Assume a role with web identity or OpenID Connect
Assuming a role involves using a set of temporary security credentials to access Amazon resources that you might not have access to otherwise. These temporary credentials consist of an access key ID, a secret access key, and a security token. To learn more about Amazon Security Token Service (Amazon STS) API requests, see Actions in the Amazon Security Token Service API Reference.
To set up your SDK or tool to assume a role, you must first create or identify a specific role to assume. IAM roles are uniquely identified by a role Amazon Resource Name (ARN). Roles establish trust relationships with another entity. The trusted entity that uses the role might be a web identity provider or OpenID Connect(OIDC), or SAML federation. To learn more about IAM roles, see Methods to assume a role in the IAM User Guide.
After the IAM role is configured in your SDK, if that role is configured to trust your identity provider, you can further configure your SDK to assume that role in order to get temporary Amazon credentials.
Note
It is an Amazon best practice to use Regional endpoints whenever possible and to configure your Amazon Web Services Region.
Federate with web identity or OpenID Connect
You can use the JSON Web Tokens (JWTs) from public identity providers, such as Login
With Amazon, Facebook, Google to get temporary Amazon credentials using
AssumeRoleWithWebIdentity
. Depending on how they are used, these JWTs
may be called ID tokens or access tokens. You may also use JWTs issued from identity
providers (IdPs) that are compatible with OIDC’s discovery protocol, such as EntraId or
PingFederate.
If you are using Amazon Elastic Kubernetes Service, this feature provides the ability to specify different IAM roles for each one of your service accounts in an Amazon EKS cluster.

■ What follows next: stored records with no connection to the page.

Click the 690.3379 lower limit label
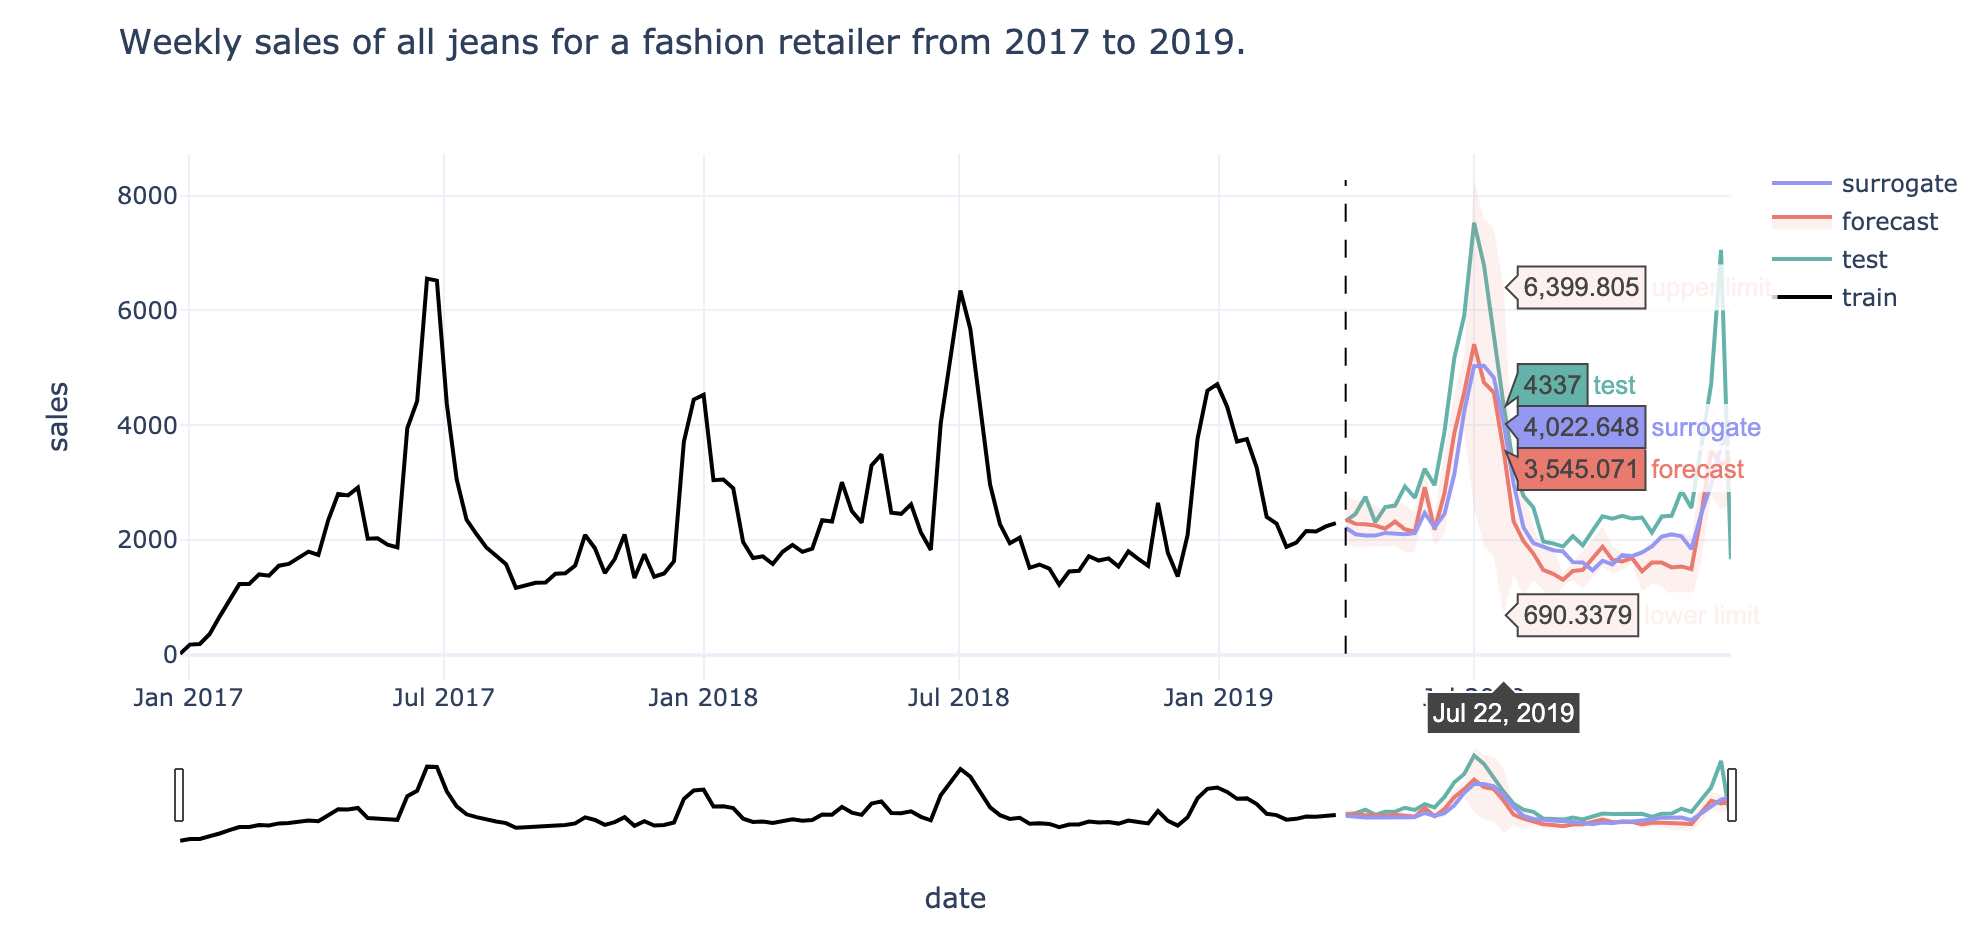 coord(1577,615)
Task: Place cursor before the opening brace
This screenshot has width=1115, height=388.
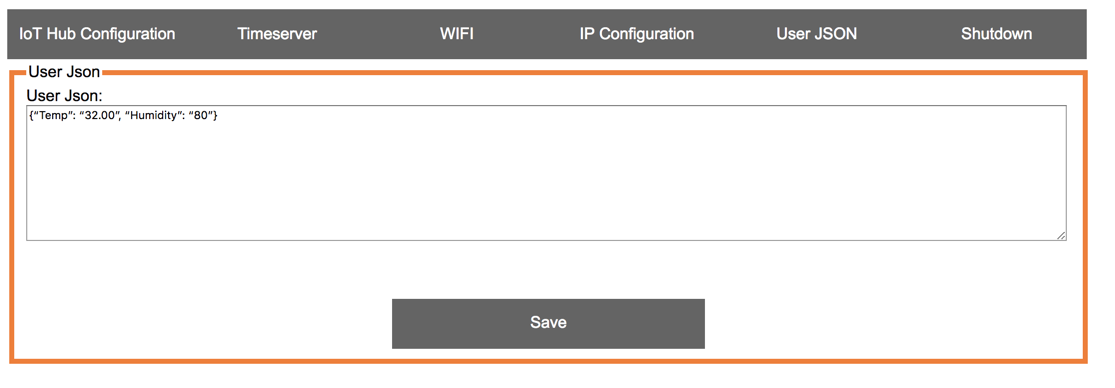Action: [29, 115]
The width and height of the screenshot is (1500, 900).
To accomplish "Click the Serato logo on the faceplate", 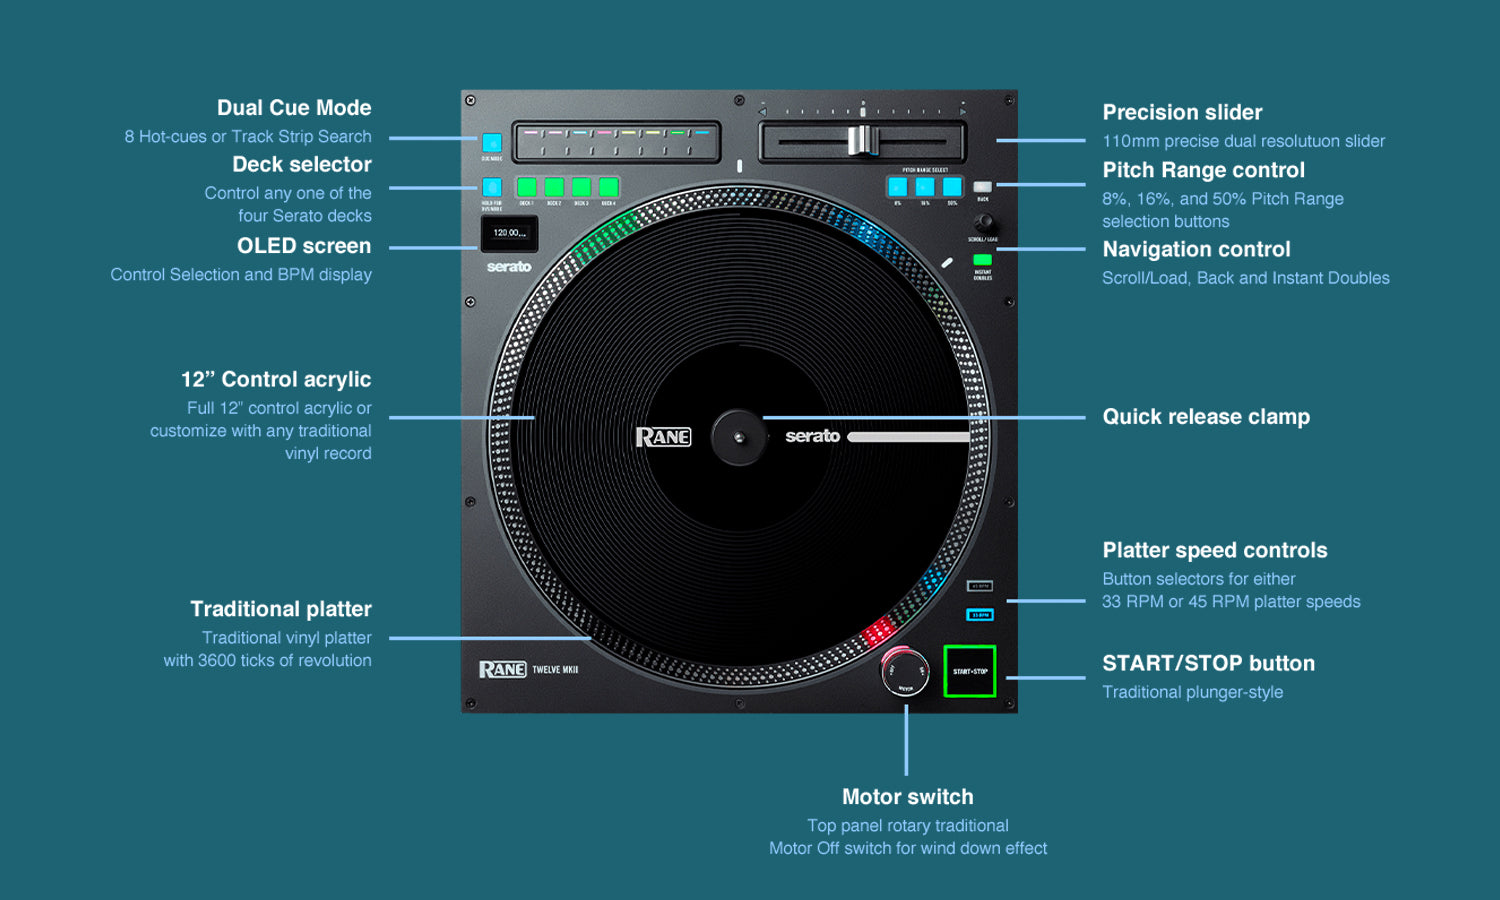I will [510, 265].
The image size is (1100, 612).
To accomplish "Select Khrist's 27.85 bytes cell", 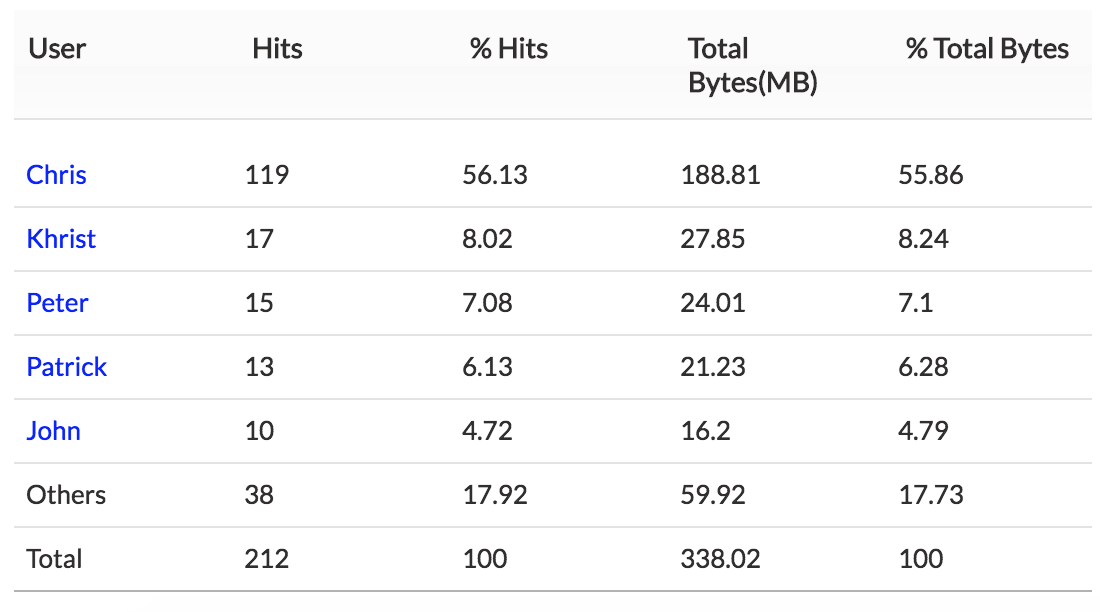I will coord(713,239).
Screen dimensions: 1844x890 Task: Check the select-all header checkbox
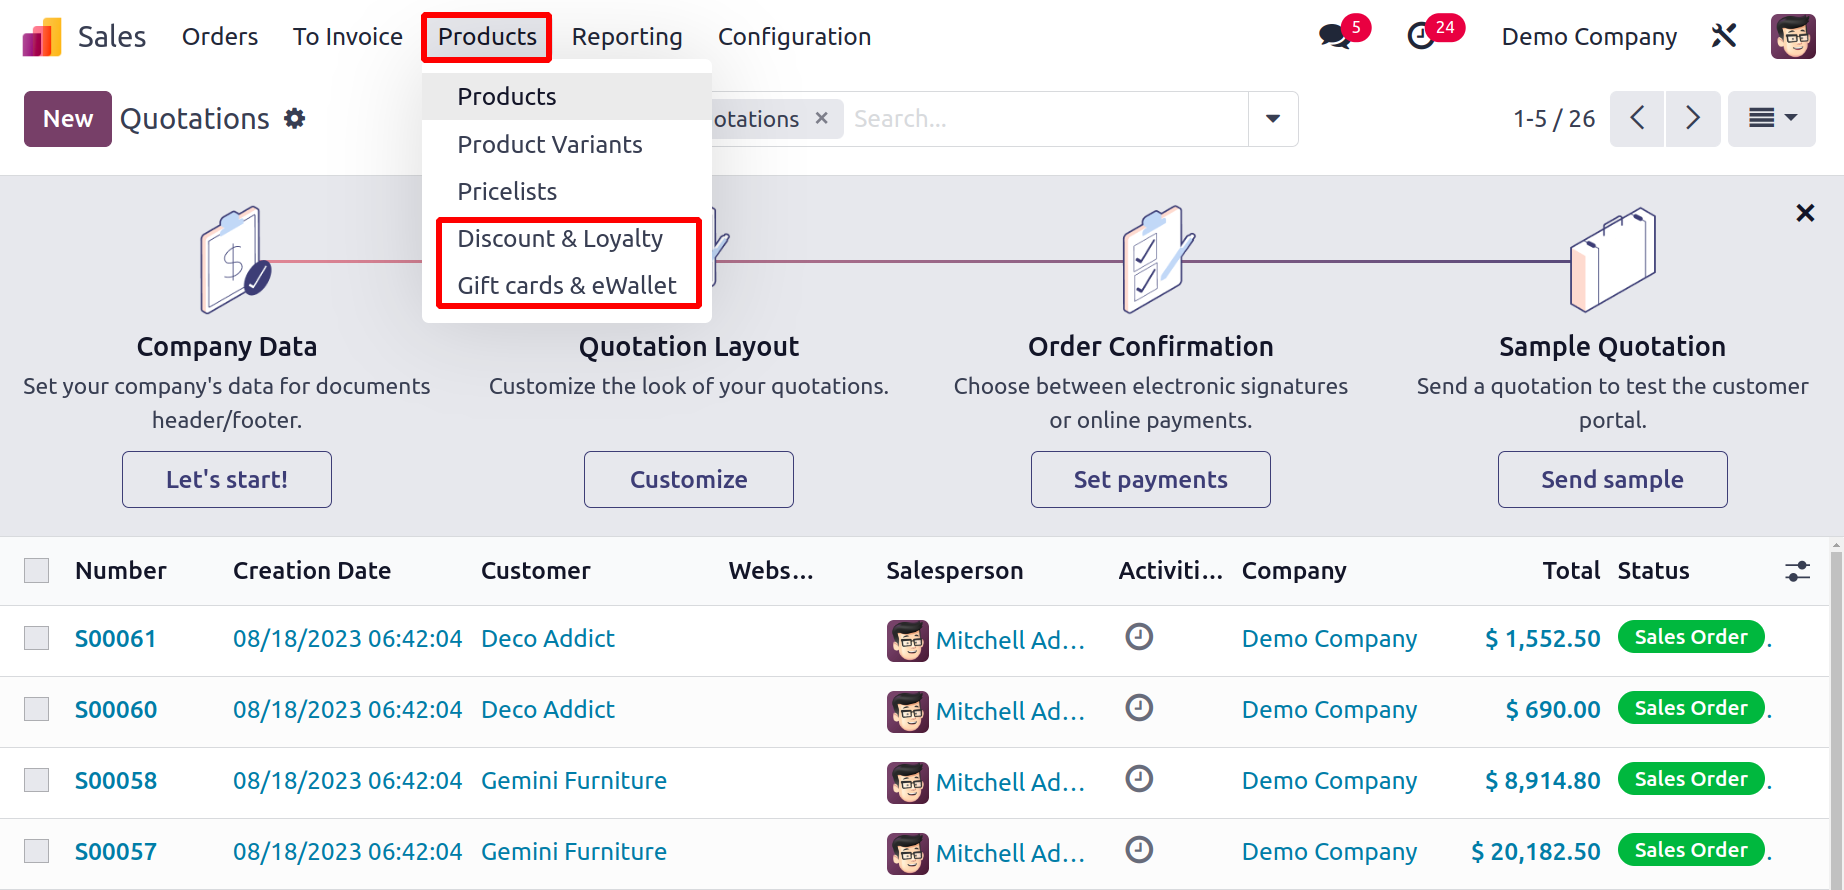pyautogui.click(x=37, y=570)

This Kubernetes feature distributes JWTs to your pods which are then used by this credential provider to obtain temporary Amazon credentials. For more information on this Amazon EKS configuration, see IAM roles for service accounts in the Amazon EKS User Guide. However, for a simpler option, we recommend you use Amazon EKS Pod Identities instead if your SDK supports it.
Step 1: Set up an identity provider and IAM role
To configure federation with an external IdP, use an IAM identity provider to inform Amazon about the external IdP and its configuration. This establishes trust between your Amazon Web Services account and the external IdP. Before configuring the SDK to use the JSON Web Token (JWT) for authentication, you must first set up the identity provider (IdP) and the IAM role used to access it. To set these up, see Creating a role for web identity or OpenID Connect Federation (console) in the IAM User Guide.
Step 2: Configure the SDK or tool
Configure the SDK or tool to use a JSON Web Token (JWT) from Amazon STS for authentication.
When you specify this in a profile, the SDK or tool automatically makes the
corresponding Amazon STS AssumeRoleWithWebIdentity
API call for you. To
retrieve and use temporary credentials using web identity federation, specify the
following configuration values in the shared Amazon config
file. For more details on each
of these settings, see the Assume role credential
provider settings section.
-
role_arn
- From the IAM role you created in Step 1 -
web_identity_token_file
- From the external IdP -
(Optional)
duration_seconds
-
(Optional)
role_session_name
The following is an example of a shared config
file configuration to assume a role
with web identity:
[profile
web-identity
] role_arn=arn:aws-cn:iam::123456789012
:role/my-role-name
web_identity_token_file=/path/to/a/token
Note
For mobile applications, consider using Amazon Cognito. Amazon Cognito acts as an identity broker and does much of the federation work for you. However, the Amazon Cognito identity provider isn't included in the SDKs and tools core libraries like other identity providers. To access the Amazon Cognito API, include the Amazon Cognito service client in the build or libraries for your SDK or tool. For usage with Amazon SDKs, see Code Examples in the Amazon Cognito Developer Guide.
For details on all assume role credential provider settings, see Assume role credential provider in this guide.